As housing prices continue to rise, Canadians will need to stay grounded to maintain growth.
What a difference a year makes. Last year at this time, the Canadian housing market was in a deep funk. Fear stemming from the U.S. subprime loan and economic crises flowed north. And locals, worried about their jobs and stock portfolios, battened down the hatches. Existing home sales plunged, as did average selling prices.
But just 12 months later, almost all of the numbers that were down are trending up again. And while no one knows just how long it will last, recovery seems at hand.
There are several reasons Canada's economy and its housing sector bounced back so quickly. For one, Asian economies, many of which never suffered as badly during the recession as the United States and Europe, continue to demand vast quantities of Canadians resources. Unlike the United States, Canada also benefits from the fact that its armed forces do not drain away between five and nine per cent of its Gross Domestic Product (GDP) each year.
However, the biggest reason Canada has done so well is the relative strength and sound management of its mortgage and banking industry, which the World Economic Forum has rated as the soundest in the world. In fact, according to one forecast, that industry is about to get a whole lot bigger during the coming year.
Comparing the U.S. and Canada
Last week, the Canadian Association of Accredited Mortgage Professionals published the fifth edition of its Annual State of the Residential Mortgage report. In it, Will Dunning, the organization's chief economist, predicted the mortgage market will surpass the $1 trillion mark by this time next year. That's almost as much as Canada's entire GDP this year.
A sound mortgage industry is a key component of a strong housing sector, which needs a steady supply of cash to fuel demand for its products.

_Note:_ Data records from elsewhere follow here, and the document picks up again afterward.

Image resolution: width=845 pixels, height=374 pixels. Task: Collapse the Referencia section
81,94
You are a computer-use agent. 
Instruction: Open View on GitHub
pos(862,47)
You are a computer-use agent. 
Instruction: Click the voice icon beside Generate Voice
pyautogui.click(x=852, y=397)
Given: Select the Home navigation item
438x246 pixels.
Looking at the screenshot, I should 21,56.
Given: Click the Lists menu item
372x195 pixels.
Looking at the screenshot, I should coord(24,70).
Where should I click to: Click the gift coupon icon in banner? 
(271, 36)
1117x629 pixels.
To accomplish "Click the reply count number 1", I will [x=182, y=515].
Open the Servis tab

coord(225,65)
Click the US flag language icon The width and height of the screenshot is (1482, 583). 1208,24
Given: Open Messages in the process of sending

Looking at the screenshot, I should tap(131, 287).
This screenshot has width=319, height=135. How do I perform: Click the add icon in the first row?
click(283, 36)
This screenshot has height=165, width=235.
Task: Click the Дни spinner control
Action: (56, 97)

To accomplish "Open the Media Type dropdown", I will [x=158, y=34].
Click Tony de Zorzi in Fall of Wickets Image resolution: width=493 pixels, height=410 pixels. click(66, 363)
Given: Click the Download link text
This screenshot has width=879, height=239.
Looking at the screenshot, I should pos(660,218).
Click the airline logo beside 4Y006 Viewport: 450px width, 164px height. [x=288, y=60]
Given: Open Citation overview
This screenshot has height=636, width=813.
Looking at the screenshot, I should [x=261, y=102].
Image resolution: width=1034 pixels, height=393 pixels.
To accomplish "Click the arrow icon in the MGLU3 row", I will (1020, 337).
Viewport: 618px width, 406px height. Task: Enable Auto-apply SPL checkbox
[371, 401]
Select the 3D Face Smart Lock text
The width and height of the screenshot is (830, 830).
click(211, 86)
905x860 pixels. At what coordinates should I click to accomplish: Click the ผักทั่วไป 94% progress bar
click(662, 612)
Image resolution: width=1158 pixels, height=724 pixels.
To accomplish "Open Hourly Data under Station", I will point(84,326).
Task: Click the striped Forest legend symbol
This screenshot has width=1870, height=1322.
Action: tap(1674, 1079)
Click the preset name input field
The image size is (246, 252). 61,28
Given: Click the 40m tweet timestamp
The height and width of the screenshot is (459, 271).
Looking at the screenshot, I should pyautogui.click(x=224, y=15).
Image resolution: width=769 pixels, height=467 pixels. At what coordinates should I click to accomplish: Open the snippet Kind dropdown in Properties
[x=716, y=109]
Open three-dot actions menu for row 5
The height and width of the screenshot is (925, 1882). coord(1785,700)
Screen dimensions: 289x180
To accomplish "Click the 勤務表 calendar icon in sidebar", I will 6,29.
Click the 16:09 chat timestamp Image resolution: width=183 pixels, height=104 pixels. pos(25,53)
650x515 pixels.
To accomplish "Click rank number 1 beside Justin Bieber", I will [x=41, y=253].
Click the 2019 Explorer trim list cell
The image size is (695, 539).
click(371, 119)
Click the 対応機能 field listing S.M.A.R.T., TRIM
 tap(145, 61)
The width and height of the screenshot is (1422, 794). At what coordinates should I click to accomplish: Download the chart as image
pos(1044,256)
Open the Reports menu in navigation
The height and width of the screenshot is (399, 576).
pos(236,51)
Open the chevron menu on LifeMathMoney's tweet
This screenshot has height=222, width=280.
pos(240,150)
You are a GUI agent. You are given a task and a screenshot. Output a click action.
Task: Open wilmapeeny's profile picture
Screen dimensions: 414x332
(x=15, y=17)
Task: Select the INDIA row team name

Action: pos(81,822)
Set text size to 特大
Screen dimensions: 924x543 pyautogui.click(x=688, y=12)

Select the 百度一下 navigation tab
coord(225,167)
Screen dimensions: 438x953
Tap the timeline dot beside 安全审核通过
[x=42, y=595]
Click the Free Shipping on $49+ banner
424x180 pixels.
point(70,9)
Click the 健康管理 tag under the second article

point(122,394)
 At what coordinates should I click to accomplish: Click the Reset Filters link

However, according to one expert, while mortgage lending in Canada is big business, it is generally done far more prudently here than in the US. Canadian financial institutions did not fall into the trap of forwarding money to as many doubtful borrowers as American financial institutions did. This conservatism meant Canadian financial institutions generally avoided the huge write-offs taken by their southern cousins. Thus, they are now better able to maintain lending to consumers and, most importantly, to the small businesses which create the lion's share of new jobs in the country.